From the entries below, reproduce exactly the line containing "Click the 公司用 label text", the line containing "The width and height of the screenshot is (1024, 538).", and every line in between, with nothing added.

* **EXCERPTED DATA**
------------------------
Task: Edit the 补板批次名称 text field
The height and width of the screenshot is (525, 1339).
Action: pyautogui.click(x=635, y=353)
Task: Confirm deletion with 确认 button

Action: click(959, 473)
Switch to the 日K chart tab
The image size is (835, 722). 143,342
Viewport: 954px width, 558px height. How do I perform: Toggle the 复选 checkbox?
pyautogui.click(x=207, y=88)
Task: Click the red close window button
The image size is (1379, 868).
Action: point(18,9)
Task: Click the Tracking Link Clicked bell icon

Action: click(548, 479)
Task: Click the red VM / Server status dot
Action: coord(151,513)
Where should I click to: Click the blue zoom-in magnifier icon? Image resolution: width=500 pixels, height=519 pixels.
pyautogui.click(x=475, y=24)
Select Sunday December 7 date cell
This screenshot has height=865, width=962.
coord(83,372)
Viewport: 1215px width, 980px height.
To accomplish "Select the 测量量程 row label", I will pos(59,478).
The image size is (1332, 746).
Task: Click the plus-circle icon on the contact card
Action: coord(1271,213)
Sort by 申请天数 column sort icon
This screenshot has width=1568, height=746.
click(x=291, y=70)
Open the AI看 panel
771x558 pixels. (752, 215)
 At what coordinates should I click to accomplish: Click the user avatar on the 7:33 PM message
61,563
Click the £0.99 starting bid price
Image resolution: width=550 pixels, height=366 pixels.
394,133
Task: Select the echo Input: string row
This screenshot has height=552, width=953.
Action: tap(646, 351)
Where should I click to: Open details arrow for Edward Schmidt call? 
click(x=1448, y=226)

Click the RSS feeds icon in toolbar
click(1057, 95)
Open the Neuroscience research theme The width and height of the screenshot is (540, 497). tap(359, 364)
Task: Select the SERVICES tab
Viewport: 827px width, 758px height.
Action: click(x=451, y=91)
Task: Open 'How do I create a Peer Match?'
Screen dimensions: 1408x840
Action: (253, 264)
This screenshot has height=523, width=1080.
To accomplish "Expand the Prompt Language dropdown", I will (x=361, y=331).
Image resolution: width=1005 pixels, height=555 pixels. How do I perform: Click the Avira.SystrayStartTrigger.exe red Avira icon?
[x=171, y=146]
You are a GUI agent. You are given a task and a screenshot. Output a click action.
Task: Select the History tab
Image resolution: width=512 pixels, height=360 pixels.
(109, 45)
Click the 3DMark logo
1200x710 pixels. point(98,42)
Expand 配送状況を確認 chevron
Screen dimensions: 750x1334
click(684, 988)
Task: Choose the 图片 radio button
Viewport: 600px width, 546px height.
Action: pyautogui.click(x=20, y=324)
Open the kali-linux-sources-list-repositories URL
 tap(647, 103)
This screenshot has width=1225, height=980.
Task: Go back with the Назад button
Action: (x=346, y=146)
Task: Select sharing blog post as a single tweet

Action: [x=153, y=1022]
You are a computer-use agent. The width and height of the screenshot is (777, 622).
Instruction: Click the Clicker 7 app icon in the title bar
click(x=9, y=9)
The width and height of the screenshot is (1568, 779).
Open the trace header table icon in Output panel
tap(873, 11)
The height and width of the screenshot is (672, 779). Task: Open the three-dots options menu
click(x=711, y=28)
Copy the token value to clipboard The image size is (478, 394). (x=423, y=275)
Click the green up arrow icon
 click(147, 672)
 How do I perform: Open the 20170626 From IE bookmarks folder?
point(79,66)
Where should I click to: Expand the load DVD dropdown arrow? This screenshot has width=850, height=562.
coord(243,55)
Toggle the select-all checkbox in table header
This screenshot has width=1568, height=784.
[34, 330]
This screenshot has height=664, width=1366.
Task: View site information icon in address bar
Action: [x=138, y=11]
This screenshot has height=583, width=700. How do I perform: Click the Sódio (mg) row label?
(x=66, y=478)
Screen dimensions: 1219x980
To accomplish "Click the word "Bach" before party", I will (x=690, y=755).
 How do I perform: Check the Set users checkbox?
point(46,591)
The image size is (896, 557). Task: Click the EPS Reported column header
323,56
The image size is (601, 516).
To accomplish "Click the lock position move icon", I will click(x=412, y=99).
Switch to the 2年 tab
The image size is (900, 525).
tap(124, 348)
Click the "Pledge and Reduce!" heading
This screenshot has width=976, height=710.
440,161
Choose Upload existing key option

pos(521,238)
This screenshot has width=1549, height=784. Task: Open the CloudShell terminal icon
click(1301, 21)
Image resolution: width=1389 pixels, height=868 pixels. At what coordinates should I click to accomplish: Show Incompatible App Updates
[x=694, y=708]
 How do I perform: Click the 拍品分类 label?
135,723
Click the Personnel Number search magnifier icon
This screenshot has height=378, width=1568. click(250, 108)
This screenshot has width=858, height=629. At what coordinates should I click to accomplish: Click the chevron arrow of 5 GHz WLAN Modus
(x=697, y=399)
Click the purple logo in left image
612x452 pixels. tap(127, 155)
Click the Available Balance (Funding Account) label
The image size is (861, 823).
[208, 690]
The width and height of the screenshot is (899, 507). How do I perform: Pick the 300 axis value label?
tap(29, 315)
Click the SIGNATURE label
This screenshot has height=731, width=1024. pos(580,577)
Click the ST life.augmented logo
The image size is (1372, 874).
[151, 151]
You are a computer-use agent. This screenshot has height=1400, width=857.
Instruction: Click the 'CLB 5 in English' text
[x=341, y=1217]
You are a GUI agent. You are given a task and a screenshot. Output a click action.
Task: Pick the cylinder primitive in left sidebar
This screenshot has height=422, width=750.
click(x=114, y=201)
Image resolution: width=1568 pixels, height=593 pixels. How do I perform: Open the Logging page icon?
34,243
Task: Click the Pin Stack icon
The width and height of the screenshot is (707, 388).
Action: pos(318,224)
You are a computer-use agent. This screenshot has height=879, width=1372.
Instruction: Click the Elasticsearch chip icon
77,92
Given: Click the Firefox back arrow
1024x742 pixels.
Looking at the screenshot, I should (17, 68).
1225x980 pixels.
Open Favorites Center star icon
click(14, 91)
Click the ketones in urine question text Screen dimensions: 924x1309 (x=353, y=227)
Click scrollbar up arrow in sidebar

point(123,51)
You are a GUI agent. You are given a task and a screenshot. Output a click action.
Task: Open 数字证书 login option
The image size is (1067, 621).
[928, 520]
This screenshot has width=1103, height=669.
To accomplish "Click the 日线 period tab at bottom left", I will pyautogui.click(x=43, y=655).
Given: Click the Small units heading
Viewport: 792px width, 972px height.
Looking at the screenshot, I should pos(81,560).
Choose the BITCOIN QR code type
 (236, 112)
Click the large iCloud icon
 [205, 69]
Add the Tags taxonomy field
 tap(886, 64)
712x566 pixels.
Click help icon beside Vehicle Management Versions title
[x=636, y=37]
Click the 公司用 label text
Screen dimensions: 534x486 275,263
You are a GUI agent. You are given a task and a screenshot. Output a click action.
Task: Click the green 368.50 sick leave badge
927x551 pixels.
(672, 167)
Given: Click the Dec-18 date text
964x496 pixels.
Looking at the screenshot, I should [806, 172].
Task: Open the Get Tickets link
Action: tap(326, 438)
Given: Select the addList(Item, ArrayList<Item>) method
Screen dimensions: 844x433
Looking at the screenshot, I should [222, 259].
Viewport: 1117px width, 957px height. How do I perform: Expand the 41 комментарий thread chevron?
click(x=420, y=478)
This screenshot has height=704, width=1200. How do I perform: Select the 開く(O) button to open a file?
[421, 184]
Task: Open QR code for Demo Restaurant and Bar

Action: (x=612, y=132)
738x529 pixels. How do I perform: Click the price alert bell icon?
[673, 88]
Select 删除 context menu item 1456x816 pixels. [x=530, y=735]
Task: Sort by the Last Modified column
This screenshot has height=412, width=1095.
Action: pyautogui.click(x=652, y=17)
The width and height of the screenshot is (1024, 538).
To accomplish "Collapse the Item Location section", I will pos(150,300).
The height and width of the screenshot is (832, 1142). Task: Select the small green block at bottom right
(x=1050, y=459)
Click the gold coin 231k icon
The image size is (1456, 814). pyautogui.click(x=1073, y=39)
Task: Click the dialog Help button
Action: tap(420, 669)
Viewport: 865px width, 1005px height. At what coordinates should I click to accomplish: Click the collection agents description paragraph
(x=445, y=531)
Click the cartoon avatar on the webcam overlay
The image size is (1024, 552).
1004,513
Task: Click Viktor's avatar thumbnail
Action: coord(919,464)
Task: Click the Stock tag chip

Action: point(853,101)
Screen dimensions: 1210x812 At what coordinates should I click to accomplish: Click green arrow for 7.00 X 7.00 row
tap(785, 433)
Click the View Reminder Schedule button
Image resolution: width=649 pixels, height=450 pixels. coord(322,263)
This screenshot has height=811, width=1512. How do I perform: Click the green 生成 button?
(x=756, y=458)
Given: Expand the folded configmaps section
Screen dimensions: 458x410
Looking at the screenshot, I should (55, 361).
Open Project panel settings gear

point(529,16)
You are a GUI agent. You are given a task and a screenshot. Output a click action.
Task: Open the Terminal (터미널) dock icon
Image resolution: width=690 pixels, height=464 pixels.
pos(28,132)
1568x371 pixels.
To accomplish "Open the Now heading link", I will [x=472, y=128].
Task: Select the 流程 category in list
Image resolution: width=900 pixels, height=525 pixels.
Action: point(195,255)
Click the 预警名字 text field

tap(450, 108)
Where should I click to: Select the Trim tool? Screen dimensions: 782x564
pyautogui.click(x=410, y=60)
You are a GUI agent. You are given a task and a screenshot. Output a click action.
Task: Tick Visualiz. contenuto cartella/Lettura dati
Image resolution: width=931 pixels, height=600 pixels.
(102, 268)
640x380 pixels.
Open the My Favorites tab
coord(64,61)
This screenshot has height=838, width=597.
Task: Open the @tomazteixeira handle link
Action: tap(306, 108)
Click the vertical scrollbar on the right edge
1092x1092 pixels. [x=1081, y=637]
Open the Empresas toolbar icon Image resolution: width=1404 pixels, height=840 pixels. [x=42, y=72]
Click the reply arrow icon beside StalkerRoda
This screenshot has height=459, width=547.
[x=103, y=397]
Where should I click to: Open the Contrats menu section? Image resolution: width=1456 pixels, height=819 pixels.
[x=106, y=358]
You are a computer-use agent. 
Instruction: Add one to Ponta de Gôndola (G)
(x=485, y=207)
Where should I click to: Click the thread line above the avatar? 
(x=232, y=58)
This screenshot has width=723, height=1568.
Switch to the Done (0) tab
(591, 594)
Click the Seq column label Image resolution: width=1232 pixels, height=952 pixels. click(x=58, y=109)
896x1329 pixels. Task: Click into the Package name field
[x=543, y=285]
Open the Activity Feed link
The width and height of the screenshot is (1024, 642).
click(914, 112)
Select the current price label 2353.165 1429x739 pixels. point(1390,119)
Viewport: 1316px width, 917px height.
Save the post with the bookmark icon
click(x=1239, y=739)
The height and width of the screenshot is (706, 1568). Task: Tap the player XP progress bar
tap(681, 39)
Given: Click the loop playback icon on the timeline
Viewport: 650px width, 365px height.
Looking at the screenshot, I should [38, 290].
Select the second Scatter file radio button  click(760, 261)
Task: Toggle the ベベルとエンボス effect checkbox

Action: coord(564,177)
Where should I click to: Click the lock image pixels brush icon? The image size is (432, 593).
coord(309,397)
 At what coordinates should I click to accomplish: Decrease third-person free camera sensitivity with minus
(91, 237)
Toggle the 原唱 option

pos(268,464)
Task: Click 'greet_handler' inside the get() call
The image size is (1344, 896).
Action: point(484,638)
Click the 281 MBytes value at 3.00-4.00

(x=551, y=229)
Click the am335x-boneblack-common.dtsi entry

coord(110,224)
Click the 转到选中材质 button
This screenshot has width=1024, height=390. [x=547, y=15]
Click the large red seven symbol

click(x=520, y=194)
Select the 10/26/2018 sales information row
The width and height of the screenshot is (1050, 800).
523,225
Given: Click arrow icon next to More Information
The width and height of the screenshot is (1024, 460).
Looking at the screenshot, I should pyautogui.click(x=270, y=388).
------------------------
* **EXERCISE SOLUTION**
Click the 公司用 label text
Screen dimensions: 534x486 275,263
You are a GUI agent. You are given a task and a screenshot. Output a click action.
Task: Click the green 368.50 sick leave badge
927x551 pixels.
(672, 167)
Given: Click the Dec-18 date text
964x496 pixels.
Looking at the screenshot, I should [806, 172].
Task: Open the Get Tickets link
Action: tap(326, 438)
Given: Select the addList(Item, ArrayList<Item>) method
Screen dimensions: 844x433
Looking at the screenshot, I should [222, 259].
Viewport: 1117px width, 957px height. How do I perform: Expand the 41 комментарий thread chevron?
click(x=420, y=478)
This screenshot has height=704, width=1200. How do I perform: Select the 開く(O) button to open a file?
[421, 184]
Task: Open QR code for Demo Restaurant and Bar

Action: (x=612, y=132)
738x529 pixels. How do I perform: Click the price alert bell icon?
[673, 88]
Select 删除 context menu item 1456x816 pixels. [x=530, y=735]
Task: Sort by the Last Modified column
This screenshot has height=412, width=1095.
Action: pyautogui.click(x=652, y=17)
The width and height of the screenshot is (1024, 538).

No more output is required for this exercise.